The full listing, exactly as written and with no images, is the expected output.

[Extracted records Boundary: Start]

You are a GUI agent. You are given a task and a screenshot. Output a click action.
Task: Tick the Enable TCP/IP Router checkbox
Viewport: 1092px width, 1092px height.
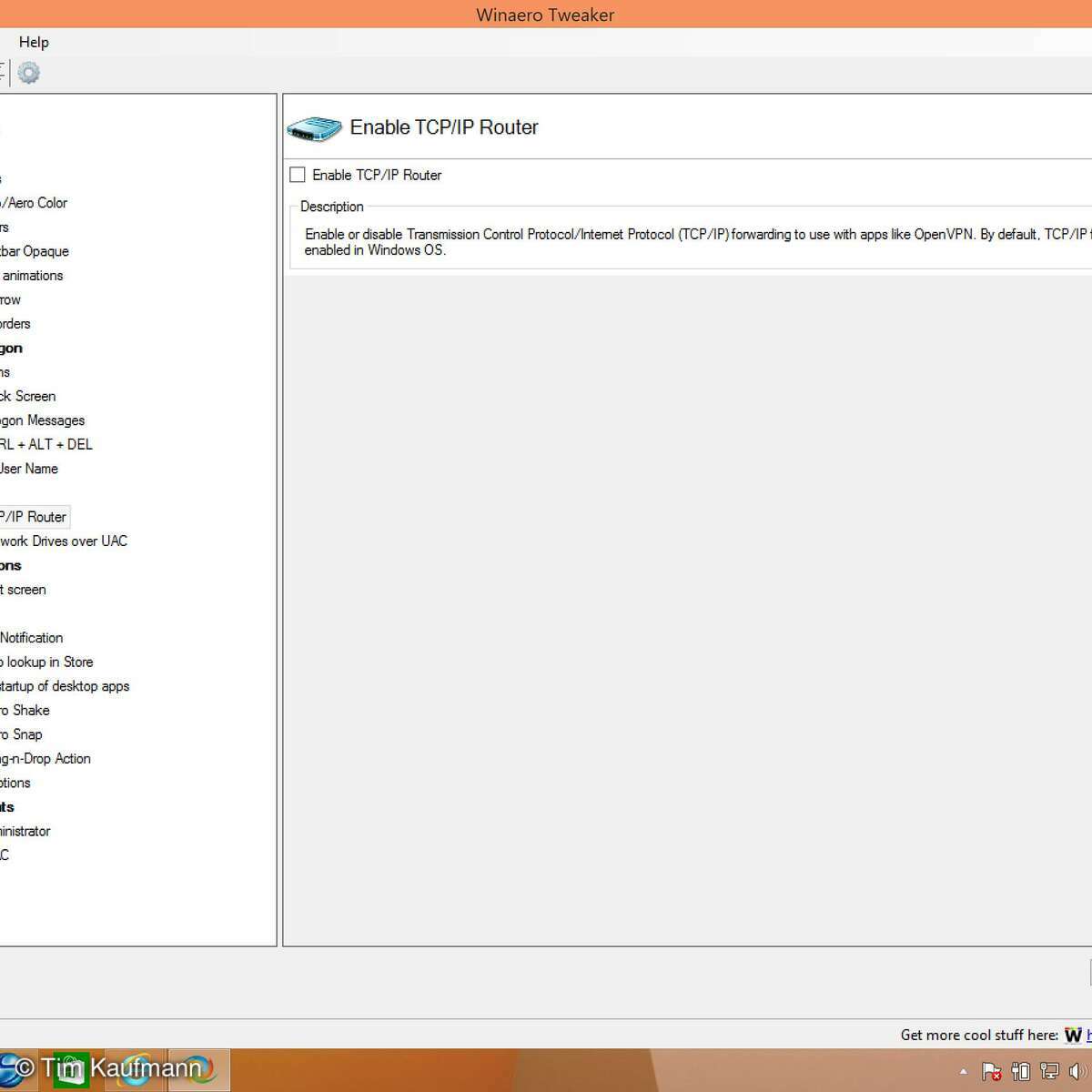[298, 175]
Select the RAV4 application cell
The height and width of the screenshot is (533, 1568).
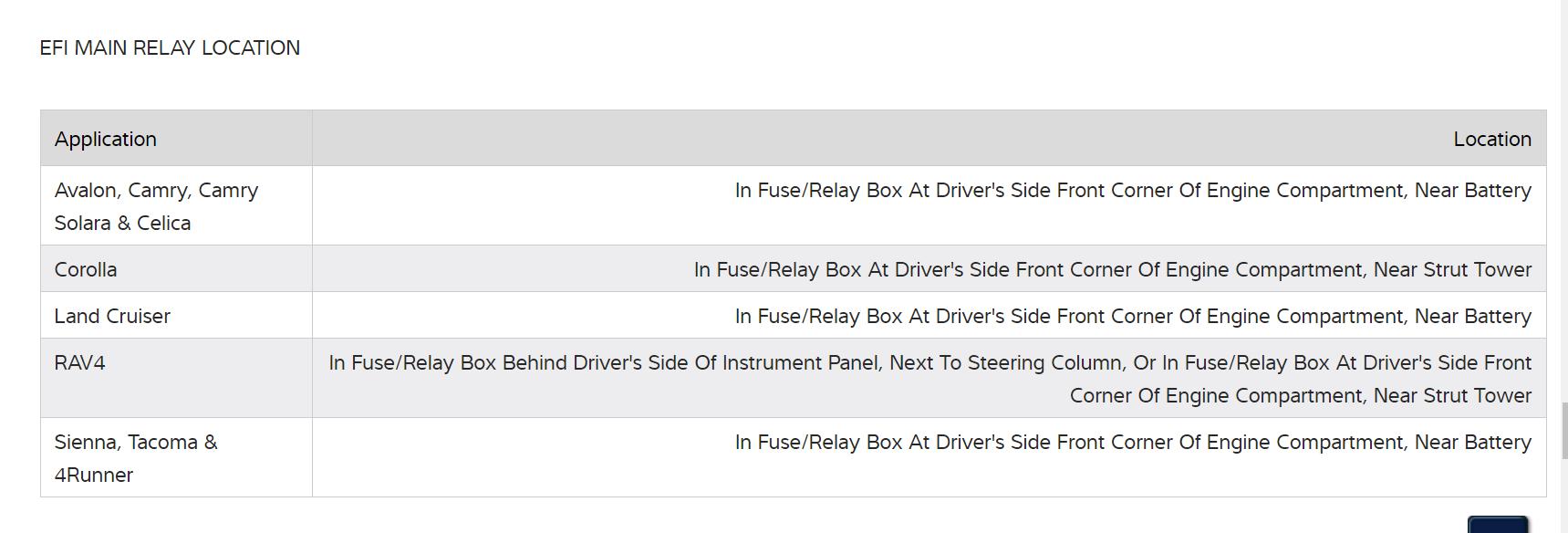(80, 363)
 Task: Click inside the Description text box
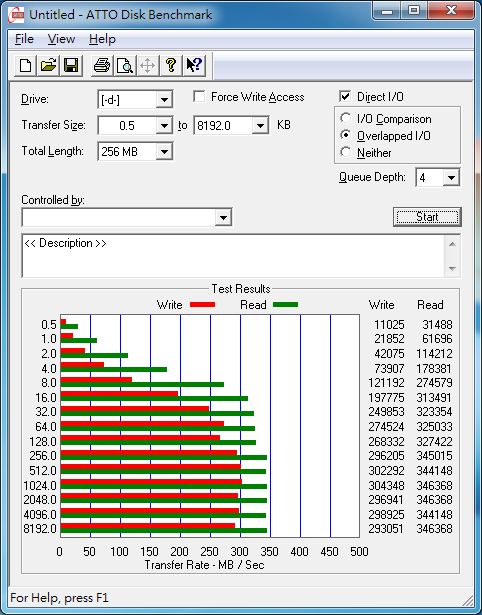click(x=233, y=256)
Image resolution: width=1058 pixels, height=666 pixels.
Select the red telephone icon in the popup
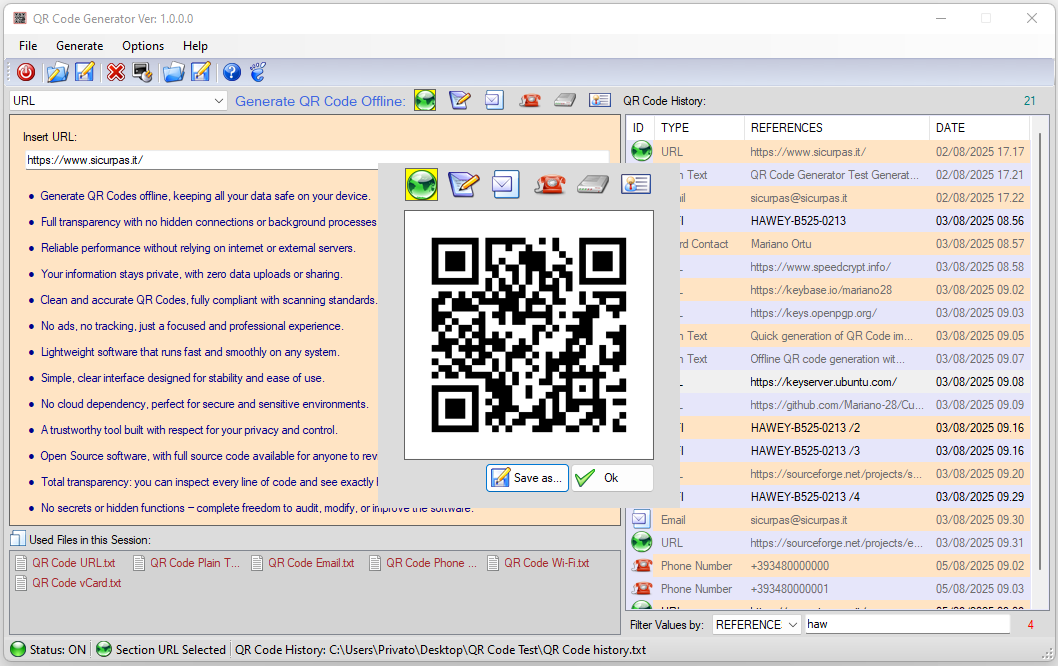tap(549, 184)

[Extracted records Boundary: End]

**Your response:**
You are a GUI agent. You are given a task and a screenshot. Output a click action.
Task: Tick the Enable TCP/IP Router checkbox
Viewport: 1092px width, 1092px height.
[298, 175]
Select the RAV4 application cell
The height and width of the screenshot is (533, 1568).
(80, 363)
 Task: Click inside the Description text box
click(x=233, y=256)
Image resolution: width=1058 pixels, height=666 pixels.
Select the red telephone icon in the popup
tap(549, 184)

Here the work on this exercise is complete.